CBO Delivers More Grim Fiscal News That Could Irk Congress
Agency defends against attacks while highlighting new debt and deficit woes.
Congress’s resident Cassandra, officially the Congressional Budget Office, reported on Wednesday that lower-than-projected revenue receipts added to the budget deficit and accelerated the day of reckoning for lawmakers to raise the debt ceiling.
The nonpartisan arm of Congress—which has come under attack from Republicans in recent years for its estimates of how tax cuts and healthcare spending would impact the deficit—pointed to revenue losses associated with the new tax law. In short, employers are withholding less money from taxpayers’ paychecks, and that’s affecting the U.S. Treasury’s bottom line.
“CBO previously projected that the extraordinary measures would be exhausted and the Treasury would run out of cash sometime in late March or early April 2018,” its analysts noted. “After incorporating the anticipated effects of recent tax legislation and actual spending and revenue amounts in December into its calculations, CBO now projects the range of possible dates as falling earlier in March.”
Explaining that the previous debt limit expired on Sept. 8, 2017, CBO cited the Treasury Department’s “debit issuance suspension period” that allows “extraordinary measures” to borrow additional funds.
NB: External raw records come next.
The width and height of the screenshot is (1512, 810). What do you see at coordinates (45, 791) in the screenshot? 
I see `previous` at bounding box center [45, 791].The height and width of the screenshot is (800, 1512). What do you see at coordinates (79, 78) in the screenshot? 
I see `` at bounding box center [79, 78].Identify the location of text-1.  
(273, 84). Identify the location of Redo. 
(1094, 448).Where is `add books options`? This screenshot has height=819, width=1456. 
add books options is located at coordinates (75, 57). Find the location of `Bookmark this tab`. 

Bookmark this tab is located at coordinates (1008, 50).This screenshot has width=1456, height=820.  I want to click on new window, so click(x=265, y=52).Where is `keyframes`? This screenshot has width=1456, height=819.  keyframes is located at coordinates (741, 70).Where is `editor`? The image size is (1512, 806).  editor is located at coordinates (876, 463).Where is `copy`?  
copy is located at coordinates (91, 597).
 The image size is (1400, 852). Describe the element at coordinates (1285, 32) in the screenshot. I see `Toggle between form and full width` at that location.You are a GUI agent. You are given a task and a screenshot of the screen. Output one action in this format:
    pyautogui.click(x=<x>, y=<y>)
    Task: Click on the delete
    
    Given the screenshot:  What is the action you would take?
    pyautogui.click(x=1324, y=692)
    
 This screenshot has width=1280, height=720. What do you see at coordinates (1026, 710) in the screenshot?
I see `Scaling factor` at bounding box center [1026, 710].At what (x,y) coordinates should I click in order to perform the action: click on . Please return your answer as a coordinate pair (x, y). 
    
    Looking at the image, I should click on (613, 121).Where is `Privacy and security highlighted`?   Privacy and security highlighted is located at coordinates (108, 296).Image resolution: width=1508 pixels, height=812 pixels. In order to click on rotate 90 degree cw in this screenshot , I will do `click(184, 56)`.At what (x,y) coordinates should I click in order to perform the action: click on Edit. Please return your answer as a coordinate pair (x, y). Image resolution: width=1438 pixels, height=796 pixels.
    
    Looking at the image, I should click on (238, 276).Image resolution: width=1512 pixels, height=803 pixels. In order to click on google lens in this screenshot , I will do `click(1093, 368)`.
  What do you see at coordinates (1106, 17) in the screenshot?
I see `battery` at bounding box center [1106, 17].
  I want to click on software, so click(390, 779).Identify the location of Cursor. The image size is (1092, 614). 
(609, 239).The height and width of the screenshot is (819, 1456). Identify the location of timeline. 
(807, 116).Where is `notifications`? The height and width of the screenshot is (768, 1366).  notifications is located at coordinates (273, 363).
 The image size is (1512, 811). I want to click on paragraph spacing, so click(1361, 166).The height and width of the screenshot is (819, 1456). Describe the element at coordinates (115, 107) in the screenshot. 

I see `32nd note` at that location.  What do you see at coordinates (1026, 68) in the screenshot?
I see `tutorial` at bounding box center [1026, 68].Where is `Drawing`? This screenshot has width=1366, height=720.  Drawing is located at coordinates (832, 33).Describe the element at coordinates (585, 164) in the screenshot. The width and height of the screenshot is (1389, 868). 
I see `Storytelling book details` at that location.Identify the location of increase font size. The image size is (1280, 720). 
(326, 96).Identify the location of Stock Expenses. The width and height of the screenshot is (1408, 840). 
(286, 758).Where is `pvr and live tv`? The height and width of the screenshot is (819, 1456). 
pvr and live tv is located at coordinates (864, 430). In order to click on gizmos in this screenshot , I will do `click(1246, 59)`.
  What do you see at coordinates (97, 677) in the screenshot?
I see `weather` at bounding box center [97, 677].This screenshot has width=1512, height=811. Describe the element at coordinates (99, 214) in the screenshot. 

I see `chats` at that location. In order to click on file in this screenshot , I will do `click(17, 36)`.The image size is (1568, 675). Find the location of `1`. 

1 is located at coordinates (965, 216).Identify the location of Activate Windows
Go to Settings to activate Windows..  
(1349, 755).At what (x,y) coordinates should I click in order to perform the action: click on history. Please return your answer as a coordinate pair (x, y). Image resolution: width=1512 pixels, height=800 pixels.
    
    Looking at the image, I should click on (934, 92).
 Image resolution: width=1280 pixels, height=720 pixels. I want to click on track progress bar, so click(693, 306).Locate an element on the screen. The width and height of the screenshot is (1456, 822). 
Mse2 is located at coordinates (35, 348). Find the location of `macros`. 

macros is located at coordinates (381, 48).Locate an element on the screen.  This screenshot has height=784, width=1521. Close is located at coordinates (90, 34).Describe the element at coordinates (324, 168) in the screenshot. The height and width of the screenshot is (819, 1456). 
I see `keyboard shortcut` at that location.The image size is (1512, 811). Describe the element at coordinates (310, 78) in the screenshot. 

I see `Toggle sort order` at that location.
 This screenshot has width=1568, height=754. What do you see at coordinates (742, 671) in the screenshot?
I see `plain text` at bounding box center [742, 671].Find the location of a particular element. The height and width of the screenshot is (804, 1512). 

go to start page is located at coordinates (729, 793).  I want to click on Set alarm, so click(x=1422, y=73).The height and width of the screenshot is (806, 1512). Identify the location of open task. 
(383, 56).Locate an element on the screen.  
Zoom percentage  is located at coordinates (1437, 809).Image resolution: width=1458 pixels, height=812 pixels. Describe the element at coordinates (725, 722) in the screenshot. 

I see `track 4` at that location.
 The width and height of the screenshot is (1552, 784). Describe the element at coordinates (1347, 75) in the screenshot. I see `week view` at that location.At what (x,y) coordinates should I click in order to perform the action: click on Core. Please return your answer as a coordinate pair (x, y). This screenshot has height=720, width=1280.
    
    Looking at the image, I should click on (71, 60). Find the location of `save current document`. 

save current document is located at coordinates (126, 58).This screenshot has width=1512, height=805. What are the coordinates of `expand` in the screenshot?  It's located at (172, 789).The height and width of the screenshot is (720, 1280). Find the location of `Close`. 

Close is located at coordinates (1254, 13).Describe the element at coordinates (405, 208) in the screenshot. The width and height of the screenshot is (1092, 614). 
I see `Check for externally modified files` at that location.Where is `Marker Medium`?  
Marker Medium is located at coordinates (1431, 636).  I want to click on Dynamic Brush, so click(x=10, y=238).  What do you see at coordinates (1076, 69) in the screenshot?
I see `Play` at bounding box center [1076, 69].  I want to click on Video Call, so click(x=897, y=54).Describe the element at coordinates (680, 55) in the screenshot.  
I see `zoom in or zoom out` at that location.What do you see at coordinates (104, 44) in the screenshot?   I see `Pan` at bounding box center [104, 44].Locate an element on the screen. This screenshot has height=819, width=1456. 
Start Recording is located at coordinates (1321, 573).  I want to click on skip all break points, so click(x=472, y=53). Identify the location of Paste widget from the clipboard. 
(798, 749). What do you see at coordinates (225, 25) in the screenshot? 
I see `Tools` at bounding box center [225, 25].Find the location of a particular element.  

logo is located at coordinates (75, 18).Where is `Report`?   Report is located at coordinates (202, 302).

If Congress, which is still grappling with the fiscal 2018 budget and a possible government shutdown next week, doesn’t act to raise the limit by March, “the government would be unable to pay its obligations fully, and it would delay making payments for its activities, default on its debt obligations, or both,” CBO said.
Though total cash receipts rose by 4 percent in the first quarter of fiscal 2018, CBO said, outlays under the Trump administration and Congress’s new spending rose 5 percent.
On Tuesday, Treasury Secretary Steven Mnuchin appeared before the Senate Banking, Housing and Urban Affairs Committee to request a hike in the debt ceiling, while also touting the new tax law that CBO (with the Joint Tax Committee) has projected as adding $1.46 trillion to the deficit over 10 years.
“As Congress has not acted to suspend or increase the debt ceiling, I have determined that the [suspension period] will be extended into February and will be notifying Congress as such,” he said. “I respectfully urge Congress to act as soon as possible to protect the full faith and credit of the United States by increasing the statutory debt limit.”
The annual deficit, analysts using CBO data recently warned, could well rise from the current $666 billion as of Oct. 1, 2017, to over $1 trillion. (Republican backers of the tax bill, Mnuchin included, argue that its costs will be offset by a dramatic increase in tax revenue.)
The nonpartisan Committee for a Responsible Federal Budget, in an analysis released on Jan. 26, said, “Trillion-dollar deficits will return next year, and a budget deal in the coming weeks could make them much worse,” in part because the short-term continuing resolutions delayed revenues from three taxes in the Affordable Care Act.
“The passage of the CR means we now project, based on the Congressional Budget Office's June baseline, that trillion-dollar deficits [will] return next year rather than 2020 as we previously estimated,” the nonprofit wrote. “After the tax bill, we projected that the deficit would reach $983 billion in fiscal 2019 and $1.05 trillion in fiscal 2020. Now the CR will increase the deficit further to $1 trillion in 2019 and $1.06 trillion in 2020.”
Meanwhile, CBO Director Keith Hall on Tuesday testified before the House Budget Committee and published a related blog post stressing the value of his agency. “The agency offers an alternative to the information provided by the Office of Management and Budget in the executive branch,” he said, noting that Congress created CBO to strengthen its role in budgeting. “CBO follows processes specified in statute or developed by the agency in concert with the Budget Committees and congressional leadership.”
As an indicator of its productivity, Hall noted that CBO’s expert-but-stretched staff of 235 last year “published 740 formal cost estimates; provided technical assistance to congressional staff as they developed thousands of legislative proposals and amendments; and published many reports about the budget, the economy, and related issues.”
CBO’s analysts “always pursue high quality and accuracy. They approach issues with a detailed understanding of federal programs and the tax code,” he continued, and “they carefully and critically read the relevant research literature. “
CBO’s analysis, he said, is “objective, impartial and nonpartisan.” Its models and consultations with outsiders create a product “balanced by a rigorous system of checks and balances,” he said. Finally, CBO “is always looking for ways to do things better.”